Written as a series of brief, self-contained prose poems, Eula Biss's memoir-as-fiction/fiction-as-memoir advances by fits and starts, giving a glimpse here, a sideglance there, until it accumulates its story. This is much the way life itself develops--not in a smooth trajectory but in daily, disconnected installments. Biss's story revolves around her parents, whose troubled relationship and eventual divorce still color her own relationships with men. "Are we going to keep living the same stories our parents lived?" Biss asks at one point, the central question in her engaging, absorbing narrative.

Biss particularly succeeds in examining the similarities between fictional narrative and autobiography, how the stories we call our lives are, in fact, a form of fiction, and how we can unwittingly find ourselves living a story not our own. "What if an entire generation were to reject their central story line?" she wonders. Her book's ambiguity as to genre serves to keep the narrative on a tightrope, nimbly balancing itself between truth and fiction, while always calling into question the reality of both concepts.

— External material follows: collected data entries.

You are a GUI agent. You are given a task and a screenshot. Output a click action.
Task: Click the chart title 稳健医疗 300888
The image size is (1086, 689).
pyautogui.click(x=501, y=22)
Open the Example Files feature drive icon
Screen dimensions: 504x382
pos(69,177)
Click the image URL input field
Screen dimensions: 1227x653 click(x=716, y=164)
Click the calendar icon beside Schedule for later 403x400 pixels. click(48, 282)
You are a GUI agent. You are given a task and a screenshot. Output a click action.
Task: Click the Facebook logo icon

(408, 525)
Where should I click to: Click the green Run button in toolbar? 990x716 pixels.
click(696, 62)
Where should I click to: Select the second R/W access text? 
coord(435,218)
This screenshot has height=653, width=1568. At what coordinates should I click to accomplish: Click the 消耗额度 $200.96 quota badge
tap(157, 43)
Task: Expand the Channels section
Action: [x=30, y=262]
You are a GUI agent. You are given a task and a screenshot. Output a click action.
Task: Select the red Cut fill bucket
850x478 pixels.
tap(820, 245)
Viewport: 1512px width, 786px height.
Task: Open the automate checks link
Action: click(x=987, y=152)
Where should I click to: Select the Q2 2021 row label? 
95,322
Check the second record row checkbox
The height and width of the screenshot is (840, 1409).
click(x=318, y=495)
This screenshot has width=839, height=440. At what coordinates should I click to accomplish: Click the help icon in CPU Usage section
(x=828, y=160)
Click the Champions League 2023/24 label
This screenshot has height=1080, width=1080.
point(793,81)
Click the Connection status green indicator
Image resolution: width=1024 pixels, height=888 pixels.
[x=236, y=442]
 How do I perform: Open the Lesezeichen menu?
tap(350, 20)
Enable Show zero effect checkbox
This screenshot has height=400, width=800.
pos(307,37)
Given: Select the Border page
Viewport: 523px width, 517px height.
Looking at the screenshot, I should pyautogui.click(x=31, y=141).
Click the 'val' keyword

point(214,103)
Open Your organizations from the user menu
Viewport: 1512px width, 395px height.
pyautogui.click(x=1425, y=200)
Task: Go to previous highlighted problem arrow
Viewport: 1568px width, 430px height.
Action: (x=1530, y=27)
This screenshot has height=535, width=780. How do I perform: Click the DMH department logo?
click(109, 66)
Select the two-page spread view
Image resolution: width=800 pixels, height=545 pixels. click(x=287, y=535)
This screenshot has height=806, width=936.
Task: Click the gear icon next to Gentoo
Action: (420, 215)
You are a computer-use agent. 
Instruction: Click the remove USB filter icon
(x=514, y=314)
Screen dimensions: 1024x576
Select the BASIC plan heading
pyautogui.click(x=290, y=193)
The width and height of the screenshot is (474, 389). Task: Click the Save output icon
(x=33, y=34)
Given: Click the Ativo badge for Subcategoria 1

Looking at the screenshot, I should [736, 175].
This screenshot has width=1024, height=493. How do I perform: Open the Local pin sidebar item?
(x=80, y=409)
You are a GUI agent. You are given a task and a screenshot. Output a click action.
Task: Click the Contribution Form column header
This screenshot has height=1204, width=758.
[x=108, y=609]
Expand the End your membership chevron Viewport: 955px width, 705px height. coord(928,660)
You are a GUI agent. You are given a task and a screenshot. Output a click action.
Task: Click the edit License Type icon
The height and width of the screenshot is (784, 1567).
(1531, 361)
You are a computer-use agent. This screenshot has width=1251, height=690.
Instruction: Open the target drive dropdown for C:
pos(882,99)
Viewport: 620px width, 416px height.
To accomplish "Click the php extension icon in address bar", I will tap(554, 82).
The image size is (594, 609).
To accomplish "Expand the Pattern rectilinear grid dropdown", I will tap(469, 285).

An example of Biss's writing: "Once I went to a concert with my mother and my father was there. In the same room. They had four children together." Notice that first sentence, how on first reading it you momentarily assume she went to the concert with both parents, only to realize that no, her father just happened to be there. And the sentence fragment in the middle, how much this awkward snippet says about her parents' strained relationship. The final sentence has a flat, informational quality without any apparent emotional value. But carefully placed right there, that deadpan sentence does have emotion. Such is the seemingly casual yet painstakingly choreographed writing Biss exhibits in this impressive book.